Editing Essentials: My Experience

Illustration of a paper document adorned with the Editors Canada caret logo emerging from a laptop screen. A red pencil highlights some lines meant to represent text on the page.
Illustration of a paper document adorned with the Editors Canada caret logo emerging from a laptop screen. A red pencil highlights some lines meant to represent text on the page.
Copyright: mitay20

I’m a new editor, and over the course of the past year or so, I’ve been searching for any and every tool to help hone my skills and launch my career. One of those tools was the Editors Canada Editing Essentials qualification.

I thought that speaking on my experience with the test could be beneficial to anyone else who is considering taking it. I’ll give you an idea of where I am in my career, clarify some questions that came up in the previous Editors’ Weekly blog post on this subject, and hopefully give you a better idea of whether this test is the right fit for you.

Preparing for the Test

One big question that came up was, “How do I know I’m ready to take the test?” And this is a tough one, because it’s hard to gauge readiness when you don’t know what the questions are!

I would suggest having a certain level of confidence before going into it. The Editing Essentials title says it all; if you feel ready to start selling your skills as an editor, and you’re confident that you have the “essential” skills to do so, you’re probably ready for this test.

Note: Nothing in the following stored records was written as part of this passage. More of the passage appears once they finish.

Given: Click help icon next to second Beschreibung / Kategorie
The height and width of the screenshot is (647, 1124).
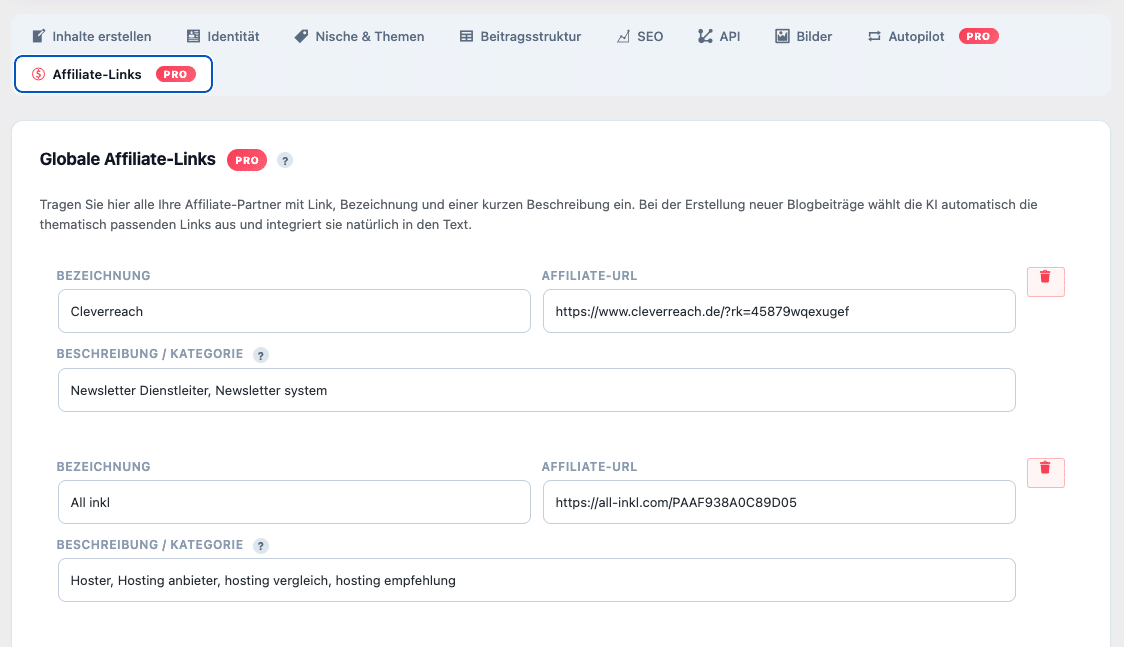Looking at the screenshot, I should [x=261, y=546].
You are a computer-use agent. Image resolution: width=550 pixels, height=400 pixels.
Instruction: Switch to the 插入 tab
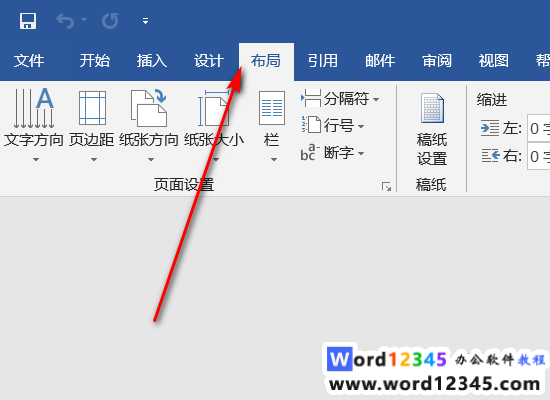152,61

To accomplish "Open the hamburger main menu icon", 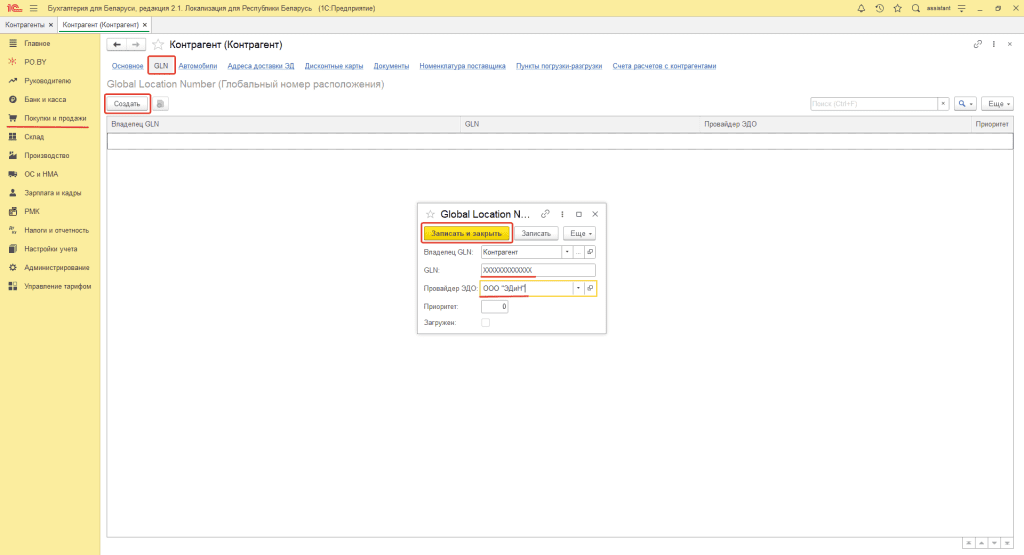I will (x=33, y=8).
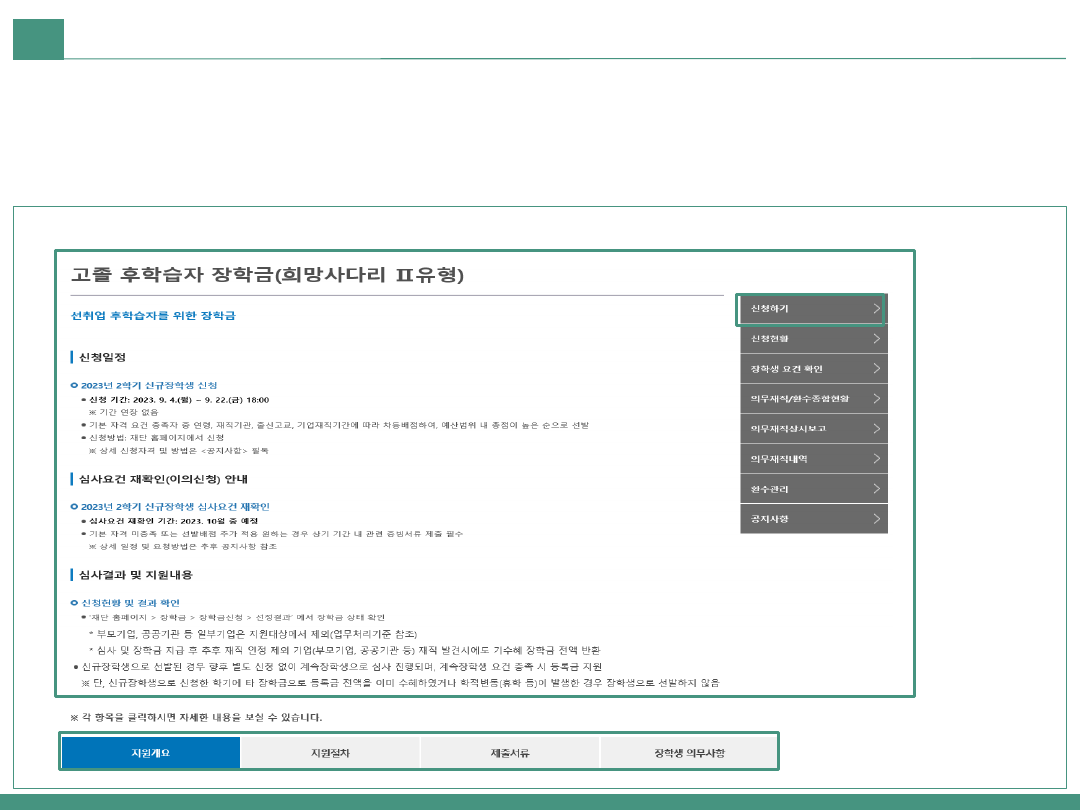Click the chevron on the 의무재직/환수종합현황 row
The image size is (1080, 810).
tap(876, 399)
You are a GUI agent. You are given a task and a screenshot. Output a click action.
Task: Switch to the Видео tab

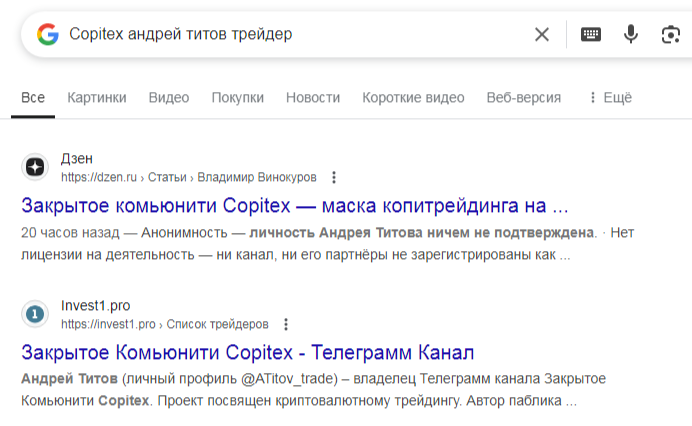[x=169, y=98]
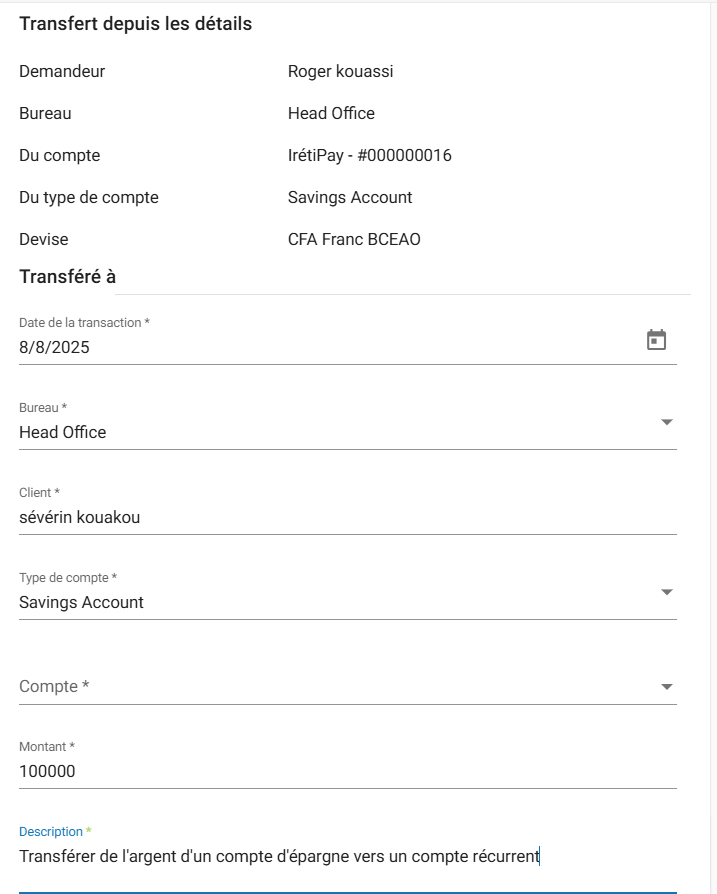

Keep in mind that questions cover four different types of editing: structural editing, stylistic editing, copy editing, and proofreading. There’s no need to be an expert in every one of these, but you should be knowledgeable about the editing process as a whole and be competent enough to perform an edit at each level. It’ll take more than a browse of the Editors Canada “Definitions of Editorial Skills”, but you don’t need five years of professional experience.

What experience and knowledge did I have going into the test? When I took the test, I had taken three courses in the Queen’s University Professional Editing Standards Certificate program. I’d also attended various webinars offered by professional editing associations (like Editors Canada), and I was being mentored by Jennifer D. Foster through the John Eerkes-Medrano Mentorship Program.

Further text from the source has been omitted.